Slot Strategy Working, Delta Leaders Say

By Sean Smith
Staff Writer

A new strategy to manage workforce attrition is playing a significant role in helping Boston College achieve the aims of Project Delta, according to administrators.

Known as slot management, the strategy was enacted last summer through the Human Resources Department as a Project Delta initiative. It places an emphasis on encouraging internal transfers and promotions, and advocating temporary hires as a means of filling available slots.

Since Boston College began using the strategy, over 150 open slots have been reviewed and 43 of these were slated for one-year hirings. Seven of the open slots have been retired.

Administrators say slot management offers an innovative means toward achieving a smaller, more efficient workforce without having to rely on layoffs of permanent staff. As Delta continues to reshape the University by introducing new technology and consolidating or minimizing redundant services, they say, slot management provides offices and departments more flexibility in filling their staff needs.

"We're pleased at how receptive offices and departments have been to taking on this philosophy," said Vice President for Human Resources Leo V. Sullivan. "There seems to be an understanding of what BC is trying to accomplish through Delta and that's vital. We need a University-wide commitment for this strategy to succeed and employees need to be open to new ways of doing their work."

"It's a proactive, thoughtful approach to provide future opportunities for current employees," said Employee Development Director Bernard O'Kane. "The reorganization of Boston College cannot take place without changes and not all of these will be easy. But one of our primary institutional values is our sense of community. We should think of slot management as a safety net for colleagues who may be particularly affected by Delta."

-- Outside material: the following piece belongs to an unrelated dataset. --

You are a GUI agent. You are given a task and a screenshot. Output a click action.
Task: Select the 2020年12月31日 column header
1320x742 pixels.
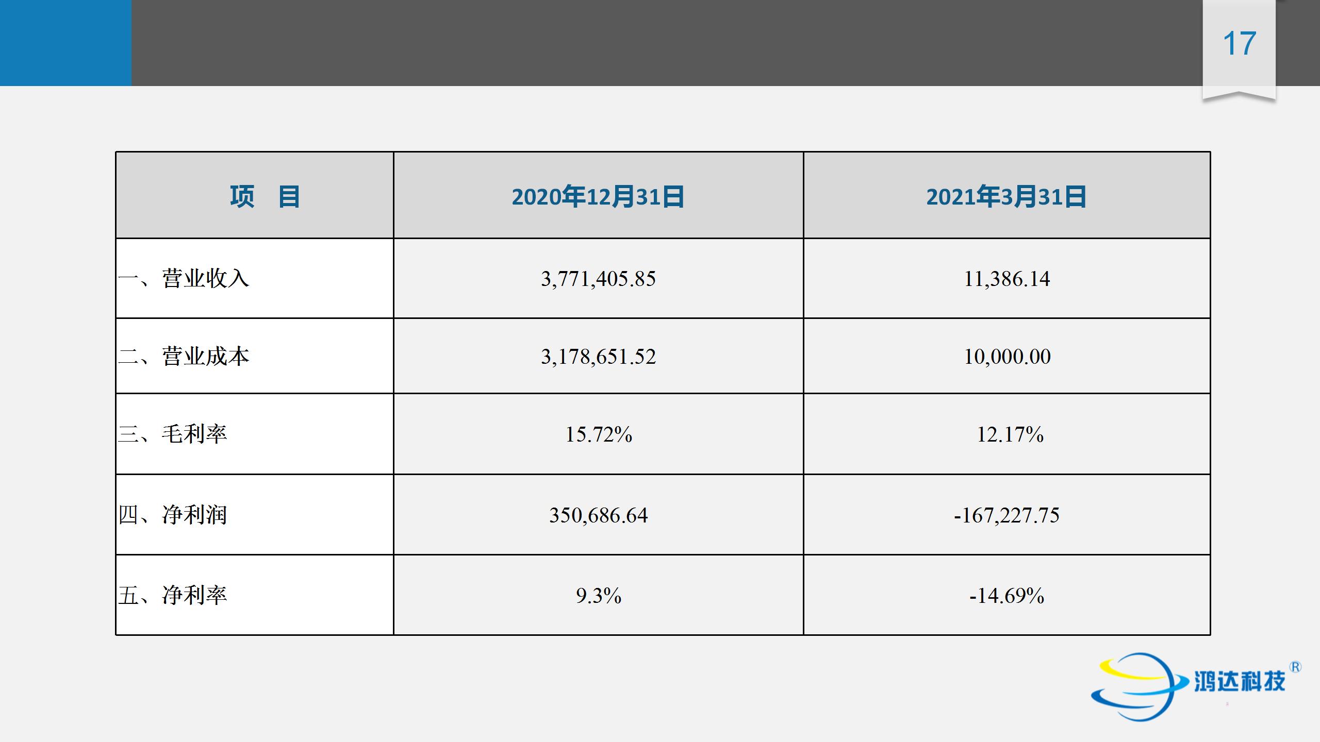[598, 196]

Among other instances, slot management was employed in relocating several student services, including identification card and parking permit distribution, to the Registrar's Office. The appointment of an associate dean for graduate student life [see Murray House story on page 1] is another example, O'Kane said. Instead of adding a new administrative slot, the University created the position by consolidating or reassigning areas of responsibilities within the Office of the Dean for Student Development. Furthermore, he noted, the secretarial position in the graduate student dean's office is a slot relocated from the Housing Office.

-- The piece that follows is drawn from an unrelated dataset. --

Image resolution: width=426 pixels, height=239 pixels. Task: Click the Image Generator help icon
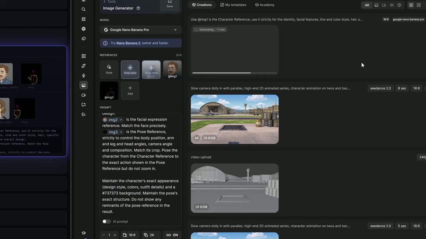tap(138, 8)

Under the strategy, an office and departmental request to fill an open slot is reviewed by a team of Human Resources administrators that includes Sullivan, O'Kane and Employment Manager Anita Ulloa. The team weighs the proposal against such factors as departmental needs, as well as those Delta or other University initiatives which might affect the department. Members discuss these factors with the office's hiring manager and explore the options for filling the slot.

Those options might include - but not necessarily be limited to - eliminating or retaining the position, transferring it to another organizational unit, or reducing the hours, weeks or months of employment associated with the position.

"It is not a casual review by any means, nor are the decisions made lightly," O'Kane said. "Human Resources works in close consultation with offices and departments, and there is considerable discussion of future needs."

Many administrative and staff searches initially focus on internal applicants, O'Kane said, and the University plans to offer ongoing training initiatives - especially in the area of technology - to help employees obtain the qualifications necessary for them to be considered for transfers or promotions.

Administrators emphasize that the strategy focuses on those slots which become available through normal attrition. As O'Kane points out, on average some 250 slots become open each year at the University, from clerical positions to administrative posts. Slot management "is a way to take greater advantage of this turnover," he said.

O'Kane adds that utilizing one-year or other short-term employees does not lower the quality or performance of the University workforce.

"First of all, BC receives approximately 8,000 applications annually for our open slots," he explained. "We are, therefore, able to be selective in choosing job candidates. Secondly, there is a great interest in, and demand for, short-term employment. People are willing to work at BC for a year, gain valuable experience and build skills, then move on to another position in the University, or to another institution or field."

Law School Associate Dean for Administration Michael Cassidy says slot management "has worked quite well" at the school, where two secretarial slots have been filled on a one-year basis.

"We were skeptical at first about using temporary employees," Cassidy said, "but the people who were hired have been doing very well. They enjoy the full benefits package like any BC employee and are definitely part of the Law School community."